Aim:
How many lines of the material below contain the string "perform"? Reply with the number only.

Data supplied:
[BEGIN]

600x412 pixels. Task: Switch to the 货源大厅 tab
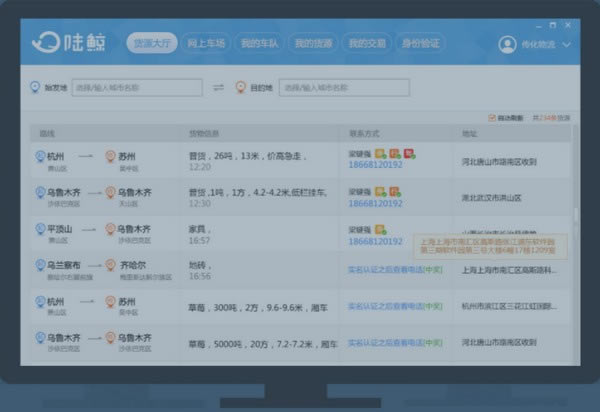[x=152, y=43]
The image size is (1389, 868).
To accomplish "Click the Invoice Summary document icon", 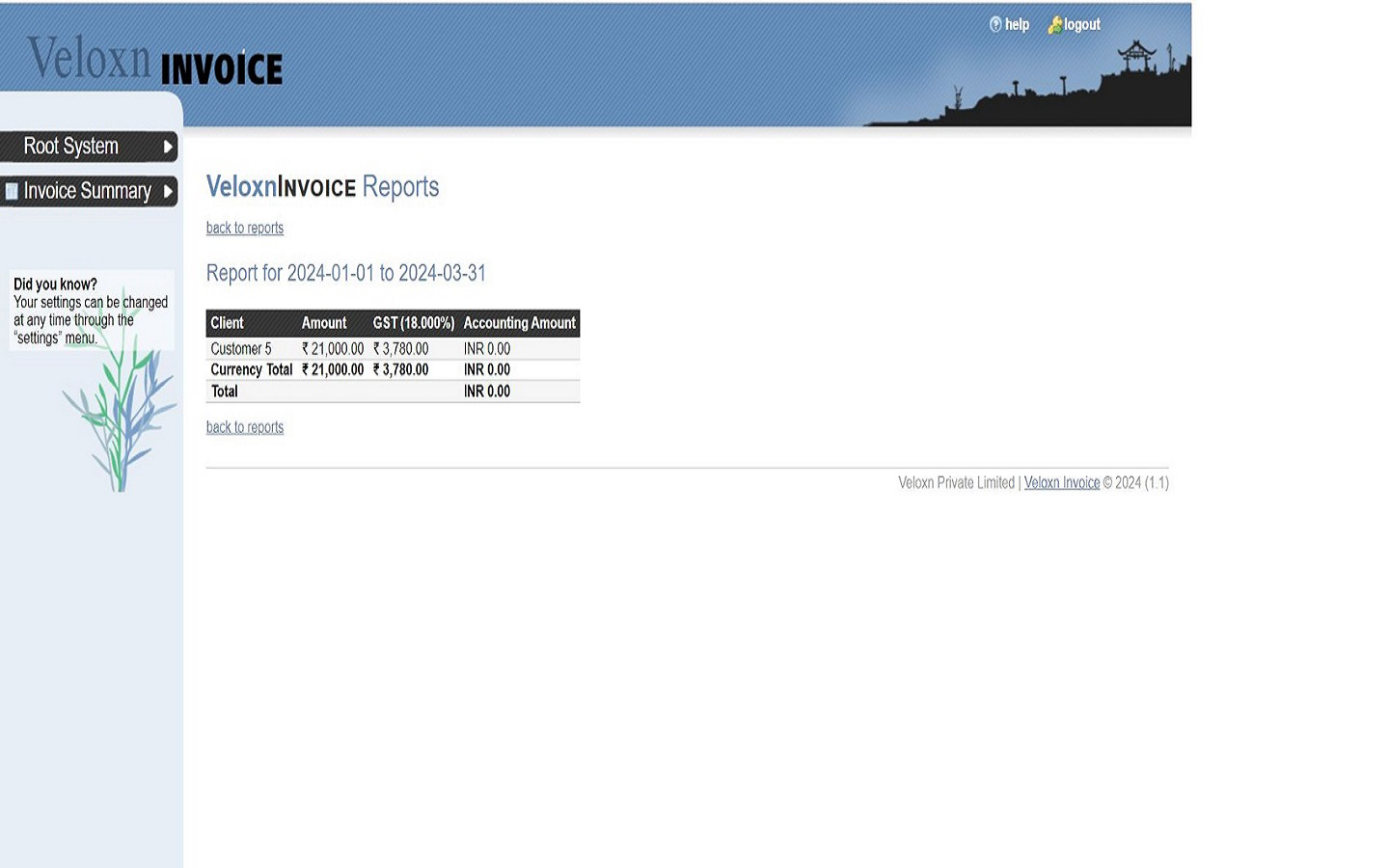I will pyautogui.click(x=12, y=191).
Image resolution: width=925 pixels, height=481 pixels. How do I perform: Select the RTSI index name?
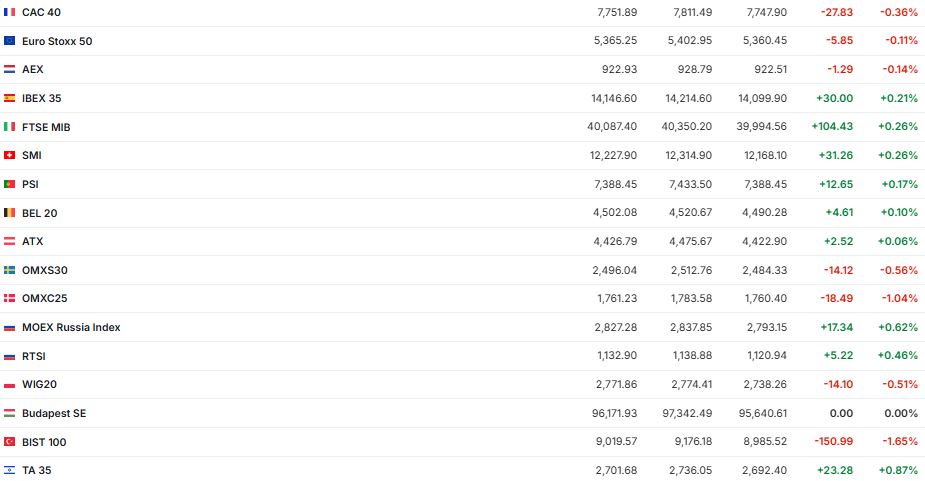[x=34, y=356]
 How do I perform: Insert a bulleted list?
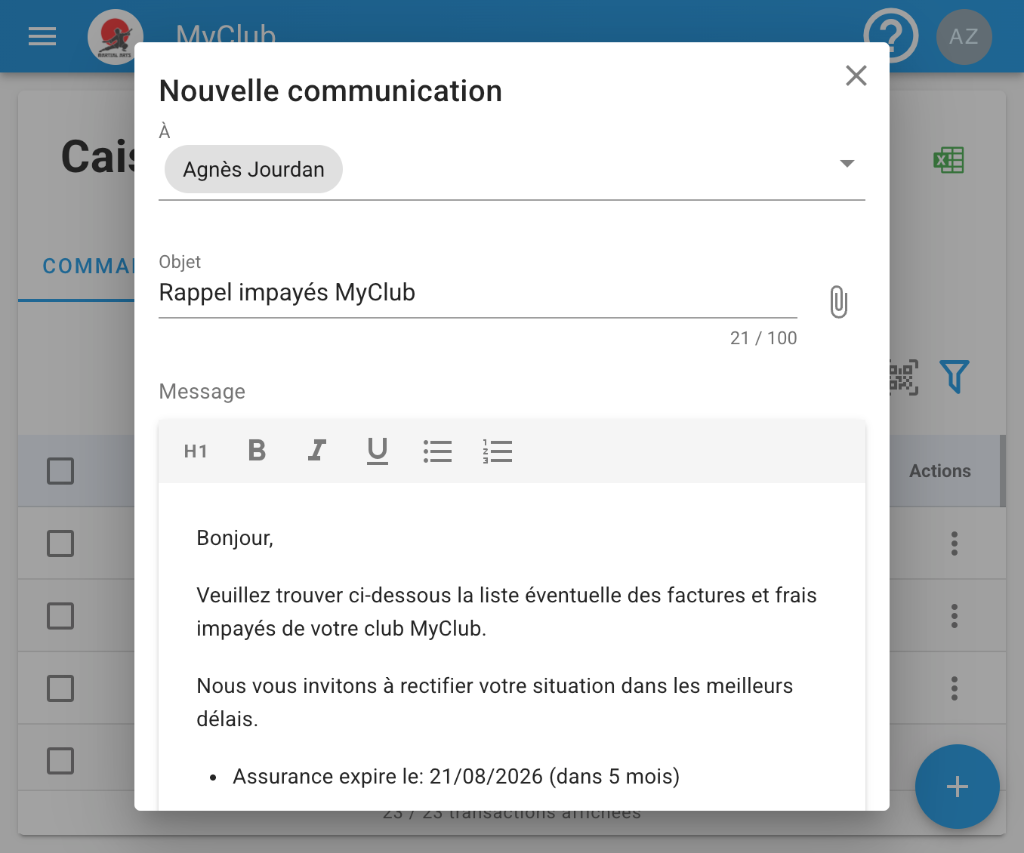[437, 452]
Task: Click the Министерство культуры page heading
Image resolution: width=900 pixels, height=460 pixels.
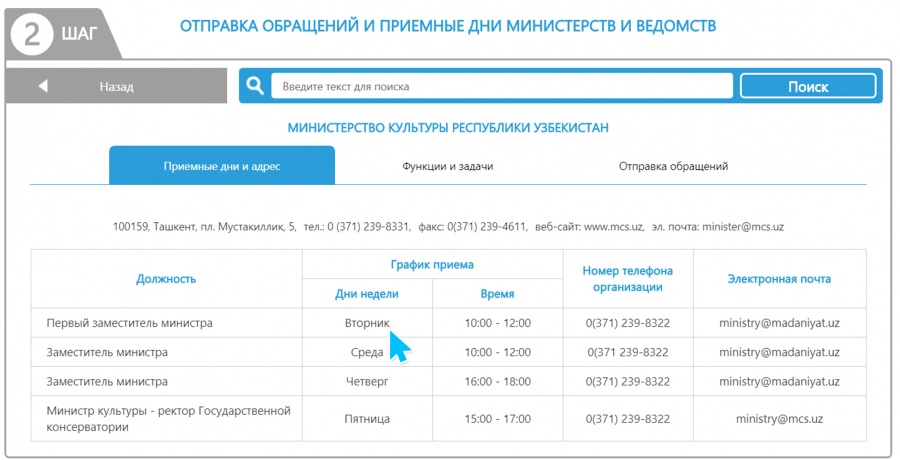Action: tap(448, 128)
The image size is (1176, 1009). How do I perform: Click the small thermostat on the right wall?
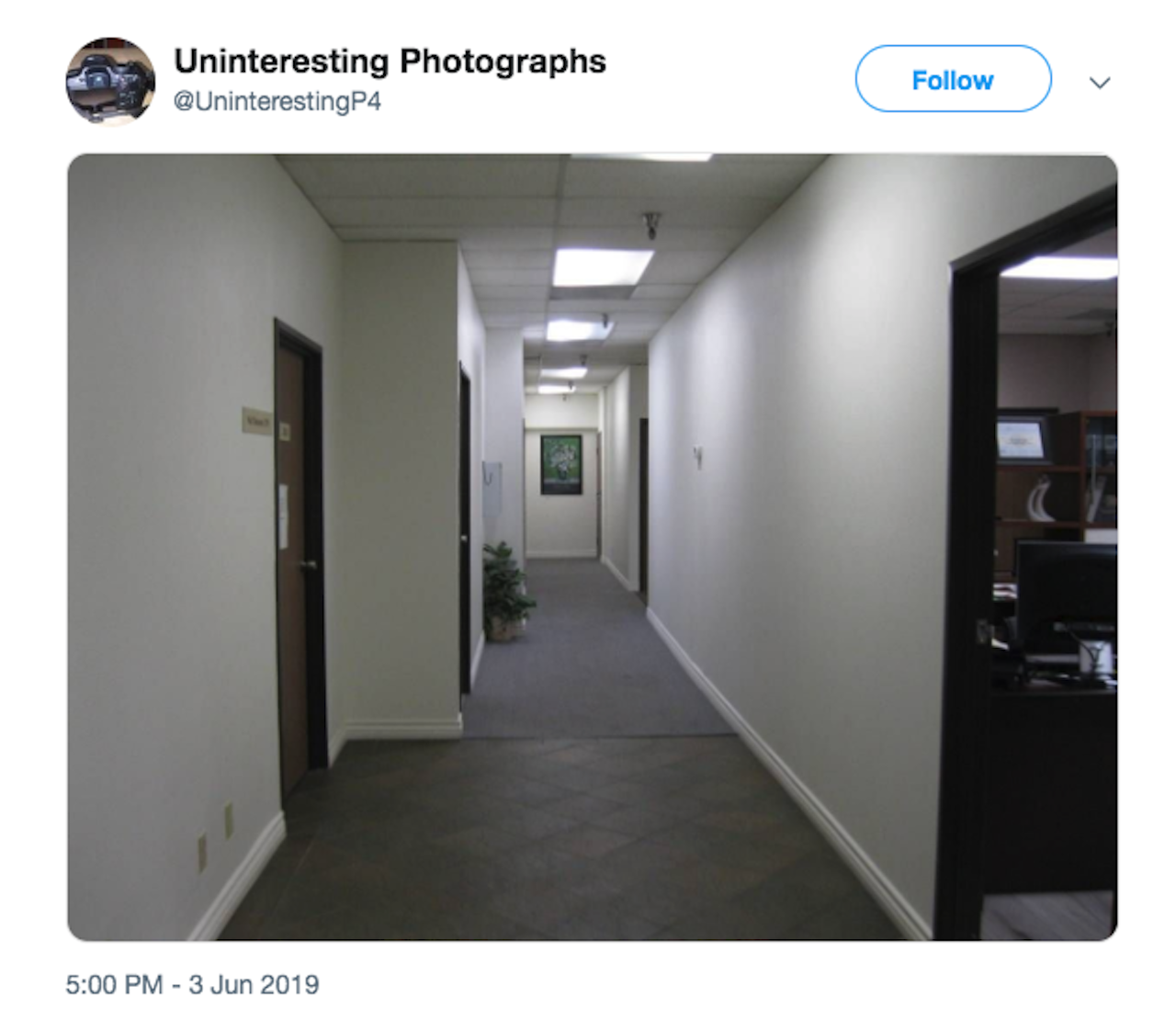698,456
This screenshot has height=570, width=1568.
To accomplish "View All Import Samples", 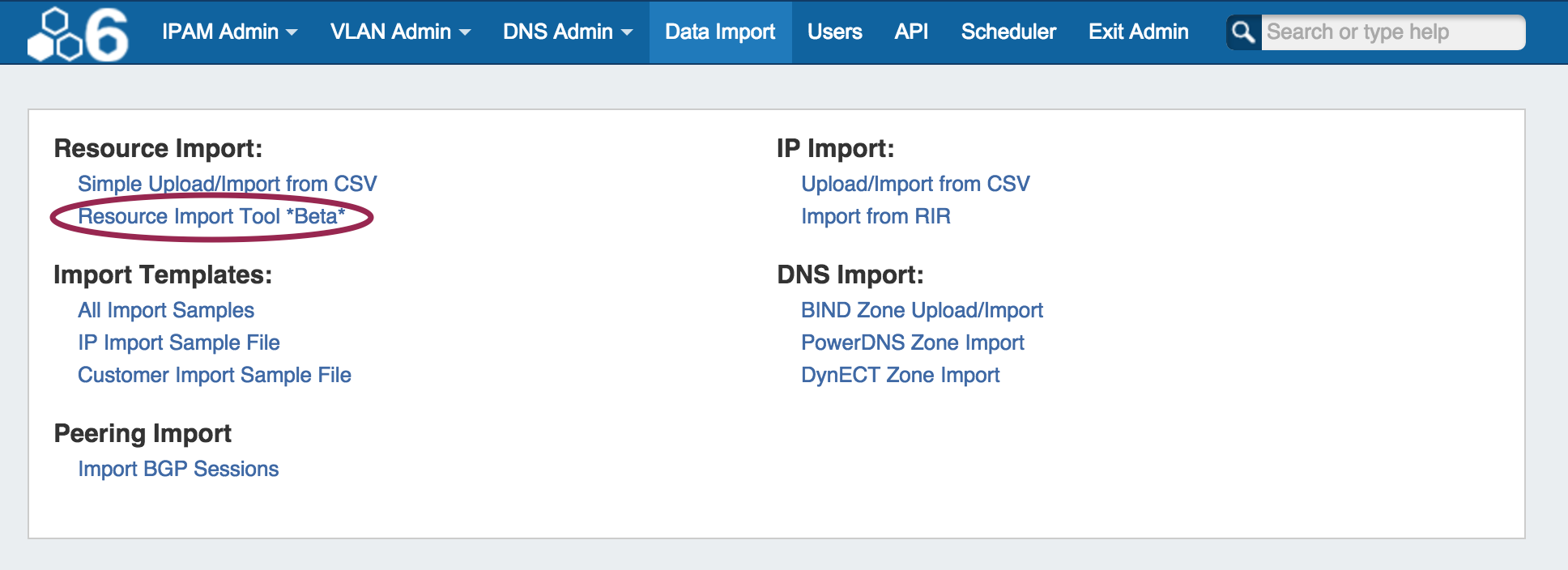I will coord(166,310).
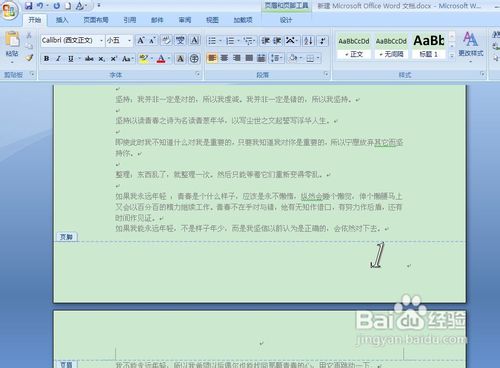Image resolution: width=500 pixels, height=368 pixels.
Task: Apply the 标题 1 style
Action: click(x=429, y=46)
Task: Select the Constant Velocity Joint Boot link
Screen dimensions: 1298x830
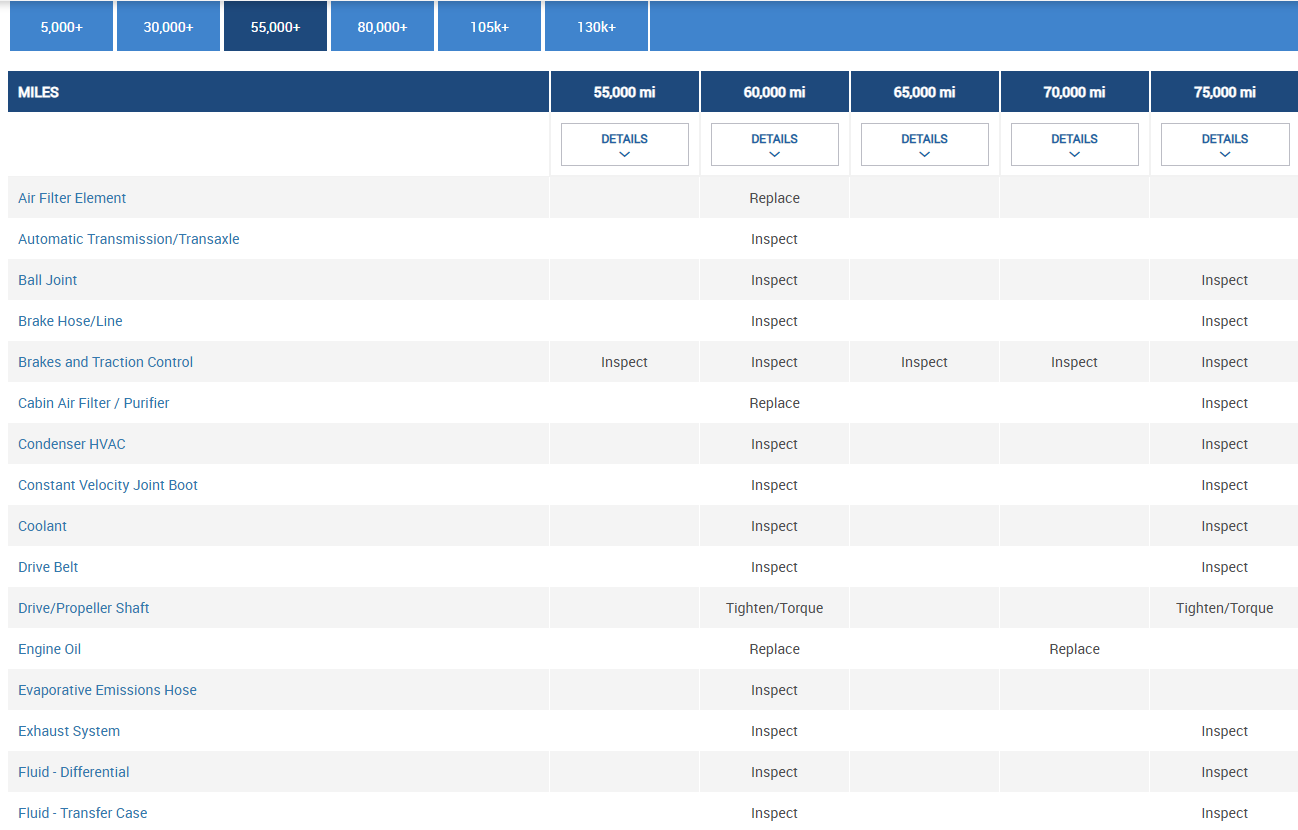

[END]

Reply:
3